It's exactly Harvard. Instructions can only be loaded from the I cache, and data operands from the D cache. If you JIT something you have to flush the relevant D cache entries and invalidate the relevant I cache and then it will get reloaded.
Yes. Linear address spaces are an abstraction to hide this, because everything is in pages (minimum 4k on most machines, up to huge page sizes), and it is the pages that are controlled in terms of W^X.
In the era of ROP and gadgets (control flow being determined by data, to implement strange virtual machine and interpreters) it seems somewhat quaint, but it has made exploits a lot more complicated. The mixing of JMP/RET addresses and stack data is why stack overflow and ROP is so easy; CFG, CET and shadow stacks are all trying to achieve separate I and D stacks.
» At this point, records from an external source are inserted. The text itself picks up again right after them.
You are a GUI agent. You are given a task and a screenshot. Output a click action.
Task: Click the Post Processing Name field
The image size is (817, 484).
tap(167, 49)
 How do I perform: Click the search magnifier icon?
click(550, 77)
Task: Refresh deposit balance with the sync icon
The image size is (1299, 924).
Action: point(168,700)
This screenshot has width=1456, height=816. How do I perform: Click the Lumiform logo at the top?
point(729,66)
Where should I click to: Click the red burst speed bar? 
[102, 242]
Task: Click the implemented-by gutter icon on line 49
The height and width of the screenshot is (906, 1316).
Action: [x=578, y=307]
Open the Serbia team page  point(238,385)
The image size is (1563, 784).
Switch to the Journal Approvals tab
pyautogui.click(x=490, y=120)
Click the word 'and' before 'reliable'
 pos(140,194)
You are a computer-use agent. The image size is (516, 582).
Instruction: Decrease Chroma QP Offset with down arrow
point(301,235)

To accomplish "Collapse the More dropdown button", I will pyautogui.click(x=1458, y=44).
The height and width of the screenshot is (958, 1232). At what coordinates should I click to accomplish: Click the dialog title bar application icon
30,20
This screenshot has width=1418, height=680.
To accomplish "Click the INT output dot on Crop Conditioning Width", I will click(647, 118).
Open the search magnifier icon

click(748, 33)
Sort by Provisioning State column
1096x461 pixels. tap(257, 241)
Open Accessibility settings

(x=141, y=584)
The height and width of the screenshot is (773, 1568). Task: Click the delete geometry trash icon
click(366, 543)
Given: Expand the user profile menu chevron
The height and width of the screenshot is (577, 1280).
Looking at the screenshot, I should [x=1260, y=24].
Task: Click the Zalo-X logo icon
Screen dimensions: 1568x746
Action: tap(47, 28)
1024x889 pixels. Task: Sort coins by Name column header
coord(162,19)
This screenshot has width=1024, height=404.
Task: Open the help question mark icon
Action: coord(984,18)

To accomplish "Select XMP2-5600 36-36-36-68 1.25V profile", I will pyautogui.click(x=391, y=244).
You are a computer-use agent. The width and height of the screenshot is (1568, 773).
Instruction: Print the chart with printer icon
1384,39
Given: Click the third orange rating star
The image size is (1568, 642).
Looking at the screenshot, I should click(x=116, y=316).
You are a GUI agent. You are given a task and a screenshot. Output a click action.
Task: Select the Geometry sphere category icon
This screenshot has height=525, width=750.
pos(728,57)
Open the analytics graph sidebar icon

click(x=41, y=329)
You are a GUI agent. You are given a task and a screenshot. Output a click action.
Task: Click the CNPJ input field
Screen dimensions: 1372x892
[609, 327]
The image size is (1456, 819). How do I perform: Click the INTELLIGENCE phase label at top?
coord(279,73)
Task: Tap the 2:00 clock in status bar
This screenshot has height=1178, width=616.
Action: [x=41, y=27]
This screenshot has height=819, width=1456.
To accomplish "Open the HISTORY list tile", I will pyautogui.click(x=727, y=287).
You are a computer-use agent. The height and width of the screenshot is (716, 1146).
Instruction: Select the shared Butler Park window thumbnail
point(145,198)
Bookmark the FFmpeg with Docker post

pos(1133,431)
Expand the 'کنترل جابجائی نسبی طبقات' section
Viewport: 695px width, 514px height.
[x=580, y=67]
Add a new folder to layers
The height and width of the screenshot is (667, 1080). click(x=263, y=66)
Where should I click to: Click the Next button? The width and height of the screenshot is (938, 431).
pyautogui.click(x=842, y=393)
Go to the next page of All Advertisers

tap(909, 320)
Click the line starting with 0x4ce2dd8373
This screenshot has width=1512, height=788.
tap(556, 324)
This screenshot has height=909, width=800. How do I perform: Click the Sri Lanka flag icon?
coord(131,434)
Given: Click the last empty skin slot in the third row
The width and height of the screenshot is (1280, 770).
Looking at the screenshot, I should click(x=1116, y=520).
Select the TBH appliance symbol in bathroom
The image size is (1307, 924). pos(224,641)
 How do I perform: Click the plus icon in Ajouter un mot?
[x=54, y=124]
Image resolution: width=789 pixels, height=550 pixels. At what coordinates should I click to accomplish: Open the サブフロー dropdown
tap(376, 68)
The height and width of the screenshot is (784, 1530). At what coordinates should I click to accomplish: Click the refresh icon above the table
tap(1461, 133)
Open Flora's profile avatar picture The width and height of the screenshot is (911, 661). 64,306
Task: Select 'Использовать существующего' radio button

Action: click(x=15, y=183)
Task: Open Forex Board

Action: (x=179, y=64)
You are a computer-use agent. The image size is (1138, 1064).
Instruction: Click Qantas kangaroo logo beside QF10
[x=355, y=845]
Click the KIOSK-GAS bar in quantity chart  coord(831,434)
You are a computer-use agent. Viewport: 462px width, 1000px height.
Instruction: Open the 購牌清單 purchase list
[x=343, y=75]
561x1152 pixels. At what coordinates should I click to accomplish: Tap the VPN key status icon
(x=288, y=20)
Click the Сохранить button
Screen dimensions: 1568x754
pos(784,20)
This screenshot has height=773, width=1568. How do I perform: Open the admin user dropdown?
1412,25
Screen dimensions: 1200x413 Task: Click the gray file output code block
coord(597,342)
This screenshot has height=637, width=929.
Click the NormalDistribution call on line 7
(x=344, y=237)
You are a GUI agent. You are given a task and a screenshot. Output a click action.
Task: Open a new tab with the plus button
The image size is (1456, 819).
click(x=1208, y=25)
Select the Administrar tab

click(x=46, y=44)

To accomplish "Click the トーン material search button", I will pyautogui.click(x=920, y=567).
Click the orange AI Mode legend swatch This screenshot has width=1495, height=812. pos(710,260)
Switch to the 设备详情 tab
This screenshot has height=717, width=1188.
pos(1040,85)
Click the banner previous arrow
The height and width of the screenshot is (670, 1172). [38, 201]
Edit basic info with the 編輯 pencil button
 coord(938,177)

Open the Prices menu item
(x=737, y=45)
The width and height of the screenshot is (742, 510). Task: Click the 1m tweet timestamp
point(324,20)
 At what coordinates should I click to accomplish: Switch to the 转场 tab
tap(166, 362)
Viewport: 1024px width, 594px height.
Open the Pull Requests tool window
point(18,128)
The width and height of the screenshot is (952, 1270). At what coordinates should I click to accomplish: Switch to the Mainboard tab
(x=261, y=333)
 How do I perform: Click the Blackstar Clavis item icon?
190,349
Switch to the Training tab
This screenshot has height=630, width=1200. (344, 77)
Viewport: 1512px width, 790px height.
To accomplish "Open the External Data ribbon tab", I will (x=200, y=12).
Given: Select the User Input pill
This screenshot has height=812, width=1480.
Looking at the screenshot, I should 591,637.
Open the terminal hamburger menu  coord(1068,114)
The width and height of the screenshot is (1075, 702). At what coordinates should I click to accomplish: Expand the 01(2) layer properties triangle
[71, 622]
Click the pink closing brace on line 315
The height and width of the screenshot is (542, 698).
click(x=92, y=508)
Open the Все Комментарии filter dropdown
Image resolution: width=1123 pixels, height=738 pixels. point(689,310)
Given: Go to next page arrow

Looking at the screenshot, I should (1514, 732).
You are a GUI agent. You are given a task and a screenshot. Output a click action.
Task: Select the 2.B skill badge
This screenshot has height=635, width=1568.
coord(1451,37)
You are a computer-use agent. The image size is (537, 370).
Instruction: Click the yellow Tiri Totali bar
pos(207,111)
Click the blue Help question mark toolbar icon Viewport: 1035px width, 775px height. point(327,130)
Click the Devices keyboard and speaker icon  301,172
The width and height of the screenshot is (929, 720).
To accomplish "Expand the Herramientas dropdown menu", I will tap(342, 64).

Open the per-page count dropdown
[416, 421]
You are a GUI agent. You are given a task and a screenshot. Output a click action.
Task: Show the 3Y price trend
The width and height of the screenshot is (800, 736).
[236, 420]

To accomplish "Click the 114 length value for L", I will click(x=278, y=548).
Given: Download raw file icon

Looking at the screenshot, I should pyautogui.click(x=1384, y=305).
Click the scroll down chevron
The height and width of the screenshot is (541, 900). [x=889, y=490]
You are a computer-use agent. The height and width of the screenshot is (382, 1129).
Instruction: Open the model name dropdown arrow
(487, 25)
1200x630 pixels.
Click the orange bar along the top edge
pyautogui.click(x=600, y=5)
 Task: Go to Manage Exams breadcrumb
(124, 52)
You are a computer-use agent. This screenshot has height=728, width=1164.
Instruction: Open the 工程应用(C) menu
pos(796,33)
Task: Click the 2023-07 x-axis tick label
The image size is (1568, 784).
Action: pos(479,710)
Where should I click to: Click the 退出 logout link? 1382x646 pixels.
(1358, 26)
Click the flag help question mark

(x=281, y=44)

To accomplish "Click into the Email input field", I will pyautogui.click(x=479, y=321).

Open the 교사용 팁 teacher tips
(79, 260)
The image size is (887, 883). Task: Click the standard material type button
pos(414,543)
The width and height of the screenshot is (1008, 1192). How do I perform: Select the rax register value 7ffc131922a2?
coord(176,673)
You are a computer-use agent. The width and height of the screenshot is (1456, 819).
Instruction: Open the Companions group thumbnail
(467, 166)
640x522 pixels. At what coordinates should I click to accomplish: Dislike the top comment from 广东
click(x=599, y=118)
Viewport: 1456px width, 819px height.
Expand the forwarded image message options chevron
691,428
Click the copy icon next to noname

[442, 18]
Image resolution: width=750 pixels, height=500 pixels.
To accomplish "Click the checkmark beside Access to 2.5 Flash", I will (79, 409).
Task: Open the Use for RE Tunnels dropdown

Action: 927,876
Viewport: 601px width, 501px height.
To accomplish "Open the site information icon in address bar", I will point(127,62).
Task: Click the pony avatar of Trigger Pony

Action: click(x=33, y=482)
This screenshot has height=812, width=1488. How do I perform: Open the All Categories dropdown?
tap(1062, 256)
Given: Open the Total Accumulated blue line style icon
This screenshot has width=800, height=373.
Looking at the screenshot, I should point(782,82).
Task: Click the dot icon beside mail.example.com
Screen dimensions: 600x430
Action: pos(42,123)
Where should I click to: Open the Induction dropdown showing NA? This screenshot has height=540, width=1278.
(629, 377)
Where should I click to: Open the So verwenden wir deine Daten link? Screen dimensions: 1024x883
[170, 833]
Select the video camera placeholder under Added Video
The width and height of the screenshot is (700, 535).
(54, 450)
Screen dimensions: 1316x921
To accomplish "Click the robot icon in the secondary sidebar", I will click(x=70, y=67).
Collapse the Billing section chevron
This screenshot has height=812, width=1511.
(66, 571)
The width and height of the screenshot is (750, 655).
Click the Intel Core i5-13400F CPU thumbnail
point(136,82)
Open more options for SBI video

Arduinos and the like can jump to ram and execute code from it. They simply also have a read-only portion of memory where the code is stored. You can also treat the ROM as memory and use it to store tables, saving you from having to use RAM for them.
https://en.wikipedia.org/wiki/Harvard_architecture
Perhaps most familiar to the typical HN reader via Arduinos, and contrasted with von Neumann:
https://en.wikipedia.org/wiki/Von_Neumann_architecture
And anyone who has tried to make any kind of interesting general-purpose system on a Harvard design will tell you that it's not really practical.